Il n'empêche que, lundi soir, quand j'ai reçu ces trois mails (un en réponse à celui que je lui avais envoyé le matin, deux transférés), j'ai salement flippé : si les inscriptions pédagogiques sont cette semaine, ça signifie qu'il faudrait que je lui envoie, dans l'idéal, demain mon programme de cours ou au moins une description. Ce qui veut dire qu'il faut que je monte mon TD là, maintenant, tout de suite, dans la nuit.

Je n'ai jamais fait ça et, en plus, ça n'a aucun rapport avec ce que j'étudie à longueur de journée.

Damnède.

J'ai dû changer de couleur, parce que Chéri s'approche de moi : "Ça va ? Il y a quelque chose qui ne va pas ?" Je prends mon ton le plus résolu et le plus désespéré : "J'ai la nuit pour monter entièrement mon TD." Il compatit et retourne à ses transcriptions de Verdi, qui, elles aussi, vont lui prendre la nuit et qui le gonflent sans doute encore plus que moi de me voir ainsi brutalement le dos au mur, quand tous les autres ont eu deux semaines tranquilles pour faire le même boulot.
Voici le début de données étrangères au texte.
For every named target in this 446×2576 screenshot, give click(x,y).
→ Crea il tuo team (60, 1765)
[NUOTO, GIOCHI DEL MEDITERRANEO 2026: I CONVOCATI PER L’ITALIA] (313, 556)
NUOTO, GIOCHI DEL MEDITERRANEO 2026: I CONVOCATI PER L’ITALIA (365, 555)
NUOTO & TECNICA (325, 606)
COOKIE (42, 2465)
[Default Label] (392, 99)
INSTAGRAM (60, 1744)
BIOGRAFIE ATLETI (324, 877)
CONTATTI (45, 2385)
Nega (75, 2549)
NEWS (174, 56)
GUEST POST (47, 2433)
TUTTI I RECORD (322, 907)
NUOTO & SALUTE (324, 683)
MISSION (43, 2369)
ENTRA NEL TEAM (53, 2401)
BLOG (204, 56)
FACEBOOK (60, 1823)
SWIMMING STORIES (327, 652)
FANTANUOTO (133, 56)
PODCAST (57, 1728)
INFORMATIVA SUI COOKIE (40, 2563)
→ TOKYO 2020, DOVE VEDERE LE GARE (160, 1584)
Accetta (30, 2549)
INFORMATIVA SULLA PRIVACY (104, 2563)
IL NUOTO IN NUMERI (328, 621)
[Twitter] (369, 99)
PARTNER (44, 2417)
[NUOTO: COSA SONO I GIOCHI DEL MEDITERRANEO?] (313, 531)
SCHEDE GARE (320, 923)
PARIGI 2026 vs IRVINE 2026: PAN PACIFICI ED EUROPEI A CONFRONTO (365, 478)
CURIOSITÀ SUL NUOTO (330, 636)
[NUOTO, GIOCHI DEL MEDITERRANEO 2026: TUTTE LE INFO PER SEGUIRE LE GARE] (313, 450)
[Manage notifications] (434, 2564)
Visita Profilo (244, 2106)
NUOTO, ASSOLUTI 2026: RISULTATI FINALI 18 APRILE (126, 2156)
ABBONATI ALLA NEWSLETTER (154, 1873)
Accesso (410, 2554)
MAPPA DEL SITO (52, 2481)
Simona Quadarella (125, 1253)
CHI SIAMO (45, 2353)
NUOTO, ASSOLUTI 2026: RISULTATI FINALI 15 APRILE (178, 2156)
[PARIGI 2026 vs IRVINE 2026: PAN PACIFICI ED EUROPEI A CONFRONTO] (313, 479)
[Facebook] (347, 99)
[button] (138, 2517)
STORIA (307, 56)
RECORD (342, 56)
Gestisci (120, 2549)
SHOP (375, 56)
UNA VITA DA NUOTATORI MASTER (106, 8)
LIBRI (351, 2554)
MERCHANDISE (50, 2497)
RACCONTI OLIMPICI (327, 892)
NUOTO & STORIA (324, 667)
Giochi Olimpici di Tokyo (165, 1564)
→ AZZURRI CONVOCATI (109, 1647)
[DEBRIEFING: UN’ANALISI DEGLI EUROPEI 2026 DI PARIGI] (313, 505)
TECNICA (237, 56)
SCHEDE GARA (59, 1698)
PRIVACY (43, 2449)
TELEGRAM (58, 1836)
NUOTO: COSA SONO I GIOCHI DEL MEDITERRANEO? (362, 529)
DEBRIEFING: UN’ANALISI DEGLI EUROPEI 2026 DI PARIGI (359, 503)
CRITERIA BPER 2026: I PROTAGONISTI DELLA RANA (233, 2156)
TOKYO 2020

Je regarde le descriptif des deux cours qui m'ont été envoyés : bon sang, c'est hyper pensé ! Comment voulez-vous que j'arrive à faire pareil, alors que je ne suis pas spécialiste de littérature française et que, en gros, je n'ai qu'une soirée pour le faire ? Le tout sans indications vraiment précises sur ce qu'on attend de moi : je peux faire ce que je veux. En soi, c'est assez exaletant, mais, sur une soirée, ça me fait méchamment flipper, d'autant que je m'étais attendue à quelque chose du genre "vous devrez faire étudier des textes représentatifs de chaque courant des XIXème-XXème siècles, sous l'angle du rapport au réel" ; là, en fait, l'idée, c'est de prendre une oeuvre dans chacun d'eux, de les faire acheter aux étudiants et de les étudier sous cet angle. Fort heureusement, ce n'est pas rigide : on peut prendre une oeuvre et étudier ensuite des extraits d'autres livres.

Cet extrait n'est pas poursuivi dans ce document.